* BEGIN Text segment *

Special Q&A: Last Night’s Trading Master Class

Last night, I aired my first ever Trading Master Class.

Thousands of people watched while I taught real readers – like you – my strategy that is designed to transform any stock into a potential triple-digit winner in a matter of just a few weeks.

During the event, we were flooded with hundreds of questions. I wish I could have answered everyone.

So today, we’re dedicating this issue to answering some of the questions you’ve sent us about this strategy.

And if you missed last night’s Trading Master Class, you can watch a replay here.

As always, if we didn’t answer your question, or you have something else to ask, write us here: [email protected].

Here goes…

Q: My concern in subscribing to Advanced Options is that I have zero experience with options, so I have been reading to try to understand the basics. But, it appears to be a fairly steep learning curve. Therefore, I am wanting to know how much support new subscribers will get out of the blocks as we begin trading options. – T.R.

A: I designed Advanced Options just for you, T.R. When my team and I were putting together the educational material for this service and deciding how each issue was going to look, we wanted to make everything as straightforward as possible so even a beginner could flourish.

Our educational material – which includes a comprehensive  “Guide to Advanced Options,” multiple special reports, and more than two hours of training videos – is meant to take someone who knows nothing about options and turn him into a master spread trader. I truly believe this is one of the best options educations that you’ll ever find.

It’s funny… When we launched Advanced Options in December, we decided to give subscribers some time to go through the educational material and digest all of the new information before we published our first trading recommendation. A few days after we launched, we were inundated with e-mails from subscribers eager to make their first trade. We even had some that took what they learned and made their own trades. It didn’t take long for them to learn and feel comfortable with our new strategies.

You’ll have everything you’ll need to go from options beginner to expert.

Q: Do you have any advice and recommendations on buying puts and calls?

I am a very recent subscriber to Retirement Trader where you lean heavily on selling puts and calls. The issue I face is having limited funds to purchase the stock underlying a covered call and similar funds for securing a sold put.

I only do options in my IRA’s and I do not in any way want to leverage funds to make the buys. Buying calls and puts takes much less cash, but it has higher risk. – N.D.

A: My advice about buying puts and calls is to avoid it. Buying options is one of the worst strategies out there. It’s mostly a money loser.

Here’s the thing that no one will tell you about options… They lose value every day. Regardless of whether the underlying stock rises, moves sideways, or falls, an option still loses what’s called “time value.” This is built into the structure of how options are priced.

So when you buy an option, time works against you. Even if you’re right about the direction the stock is headed, you can still lose money.

In Advanced Options we use spread trades, which is a neutral strategy. This means we don’t have to buy one option and sell another to neutralize the negative effects of time. This allows us to make a purer bet on the direction of the stock.

* END Text segment *

» Task instructions
Write out the part of the trading Q&A above starting with "You’ll have everything" and going on through "a sold put.", word for word.

* BEGIN Listed entries *

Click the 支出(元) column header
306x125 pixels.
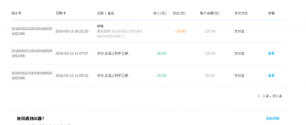pos(179,13)
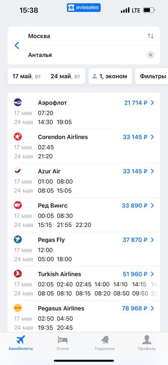
Task: Go to the Профиль tab
Action: (147, 343)
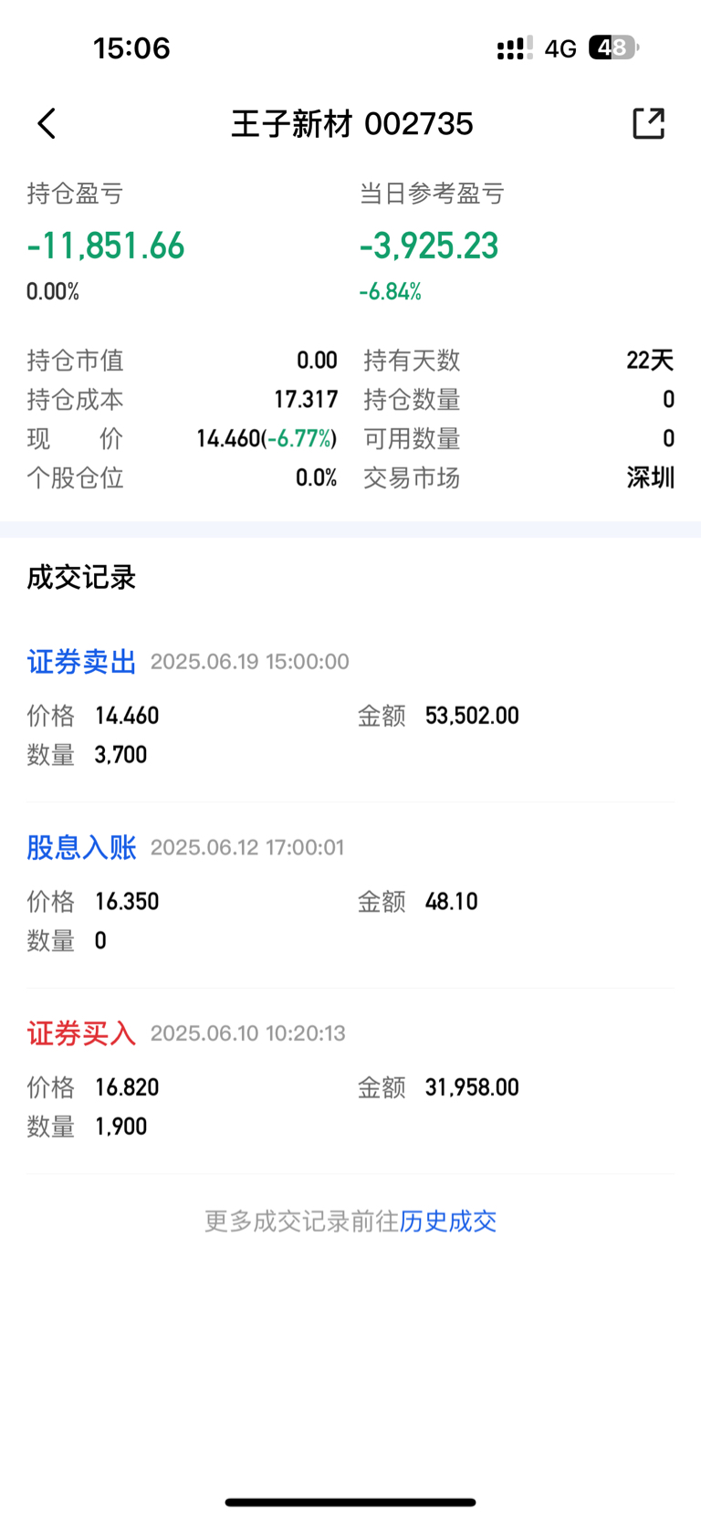Open the 历史成交 link
This screenshot has width=701, height=1520.
448,1221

* END Listed entries *

» Finished task
You’ll have everything you’ll need to go from options beginner to expert.

Q: Do you have any advice and recommendations on buying puts and calls?

I am a very recent subscriber to Retirement Trader where you lean heavily on selling puts and calls. The issue I face is having limited funds to purchase the stock underlying a covered call and similar funds for securing a sold put.